Sunday, May 6, 2007

Tonight's The Night!



Seven years after moving from San Diego I’ve acclimated myself to nearly all things Chicago, from City Hall “patronage” to loveable losers like our Cubs. I’ve learned that we drag our hot dogs “through the garden” and we detest the Packers with the same intensity we reserve for people who move here from La-La Land. (I quickly learned it was best to claim I was born in Wisconsin, not California).

I’ve braved icy winters and sweated through blast-furnace summers. I now understand the Aldermanic form of government, which is loosely based on medieval fiefdoms-- except that serfs here are called constituents, not peasants. I’ve learned that the concept of freeways is for socialistic states, since any serf who can afford a car should also be expected to pay a toll.

I’ve learned to love Da Bears, bratwurst and Da Blues Brothers. In short, I’ve rejected my California birthright to study the ways of the Midwesterner. But like Harry Potter, I’ve yet to pass a final test: Magicicada Septendecim.

“You’ve never seen or heard anything like them,” my wife promises. Even now, they’re rising up from their subterranean lairs in a Hemipteran frenzy, their little red eyes mad with lust. They are the Seventeen Year Cicada, one of Earth’s longest living insects, and most sexually deprived.

Let’s face it, if you’re a bug with only one chance to score after seventeen years of sucking on tree roots, you’d make some noise too. Once the three magic temperatures coincide (soil: 63 degrees, air: 68 degrees, Cicada temperature: burning with desire) they will burst from the ground in a strategy known as “predator satiation” to maximize their chance of reproducing successfully without being eaten or stomped on.

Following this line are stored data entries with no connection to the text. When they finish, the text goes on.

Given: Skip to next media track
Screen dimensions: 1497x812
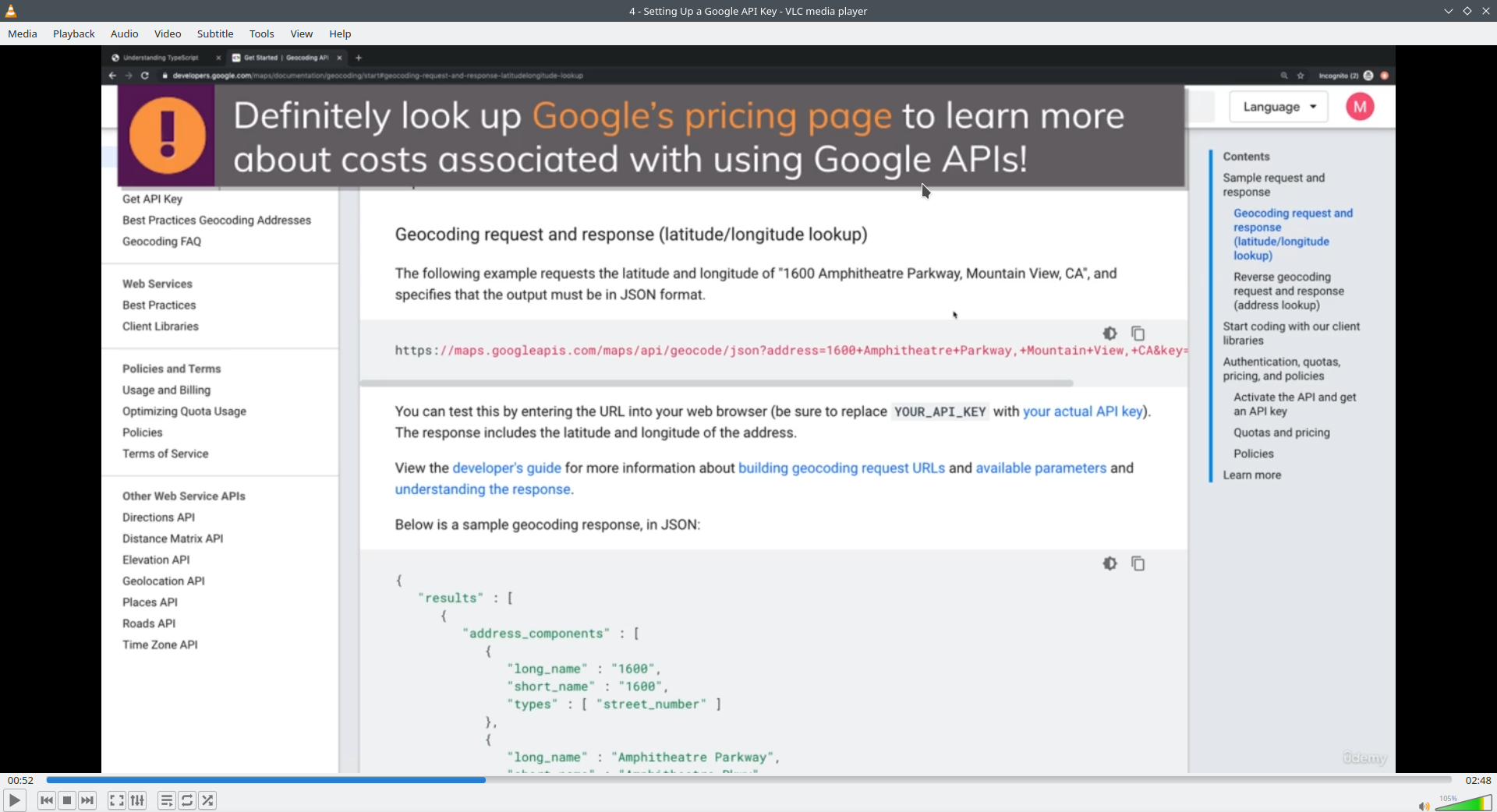Looking at the screenshot, I should 87,800.
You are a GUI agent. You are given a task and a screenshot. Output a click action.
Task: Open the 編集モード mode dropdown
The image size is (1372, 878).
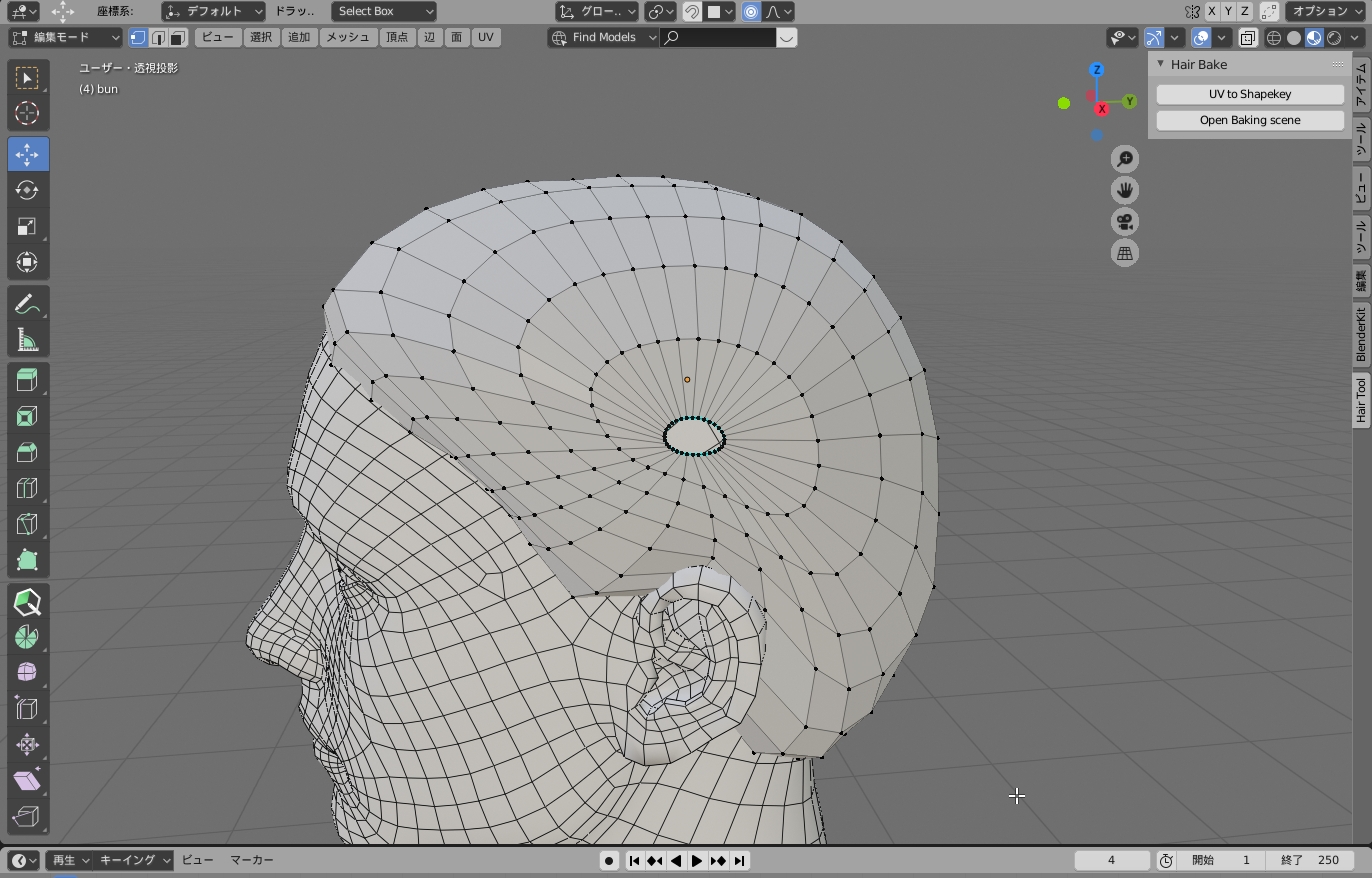pyautogui.click(x=66, y=38)
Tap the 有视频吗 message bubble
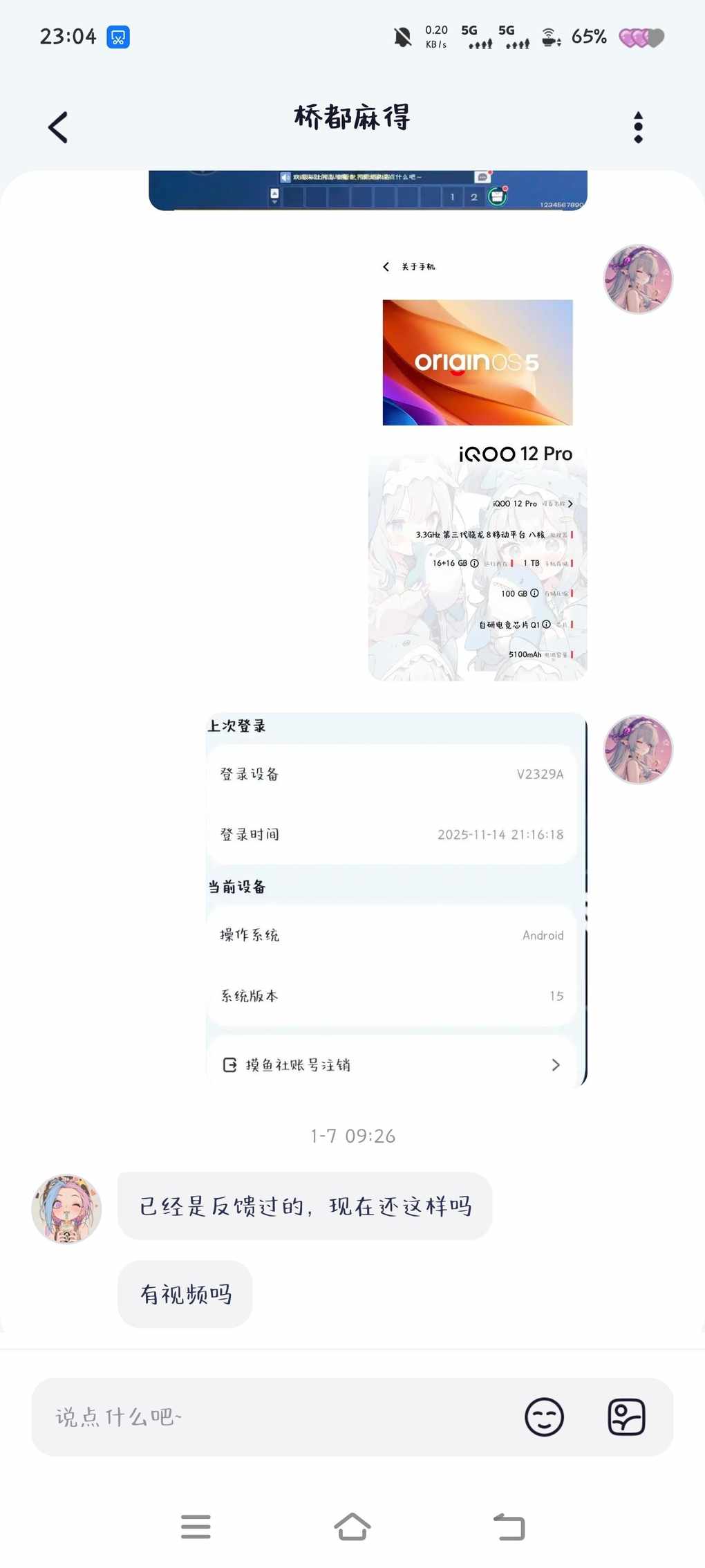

Periodical cicadas are a testament to either evolution or creation depending on your personal beliefs. 17 year cicadas and their cousins the 13 year cicadas are geographically distributed in broods which emerge in a mathematically choreographed pattern to avoid interaction between the two species. Since 13 and 17 are both prime numbers the two species surface concurrently just once every 221 years, minimizing the likelihood of bad blood and bar fights. These periodic cycles also help cicada broods survive temperature anomalies like the occasional cool summer. (I haven’t experienced a single cool summer in Chicago yet, but I haven’t lived here for seventeen years, either).

Sometime in the next few weeks we’ll struggle to sleep through a cacophony of cicadan revelry-- but I won’t begrudge them their fun. Instead, I’ll remember the guy at the sex study who leapt to his feet and frantically waved his hand when the researcher asked if anyone there had sex less frequently than twice a year. When asked why he was so excited the poor guy shouted, “Because tonight’s THE NIGHT!”

1 comment:

Anonymous said...

Absolutely hilarious. 17 years in your area, not everywhere by the way. Some come out every year in a tolerable amount but when that 13 or 17 year cycle hits it's quite noisy. I remember one cold ass day on truman lake, MO in June with Petey, we were carppie fishing. The cicada's were everywhere, they were on everything. Way out in teh middle of the lake they were crawling under our coveralls and buzzing on our backs. You wouldn't feel them until they buzzed then you blew your mind trying to figure out what it was.

I still see no letters for my visual verification, and this is a brand new puter running vista so something on your end is not working properly.

Chelsea Clinton saw a service man on campus and asked him what he feared the most.
His reply was simple: "I fear Osama, Obama and Yomama.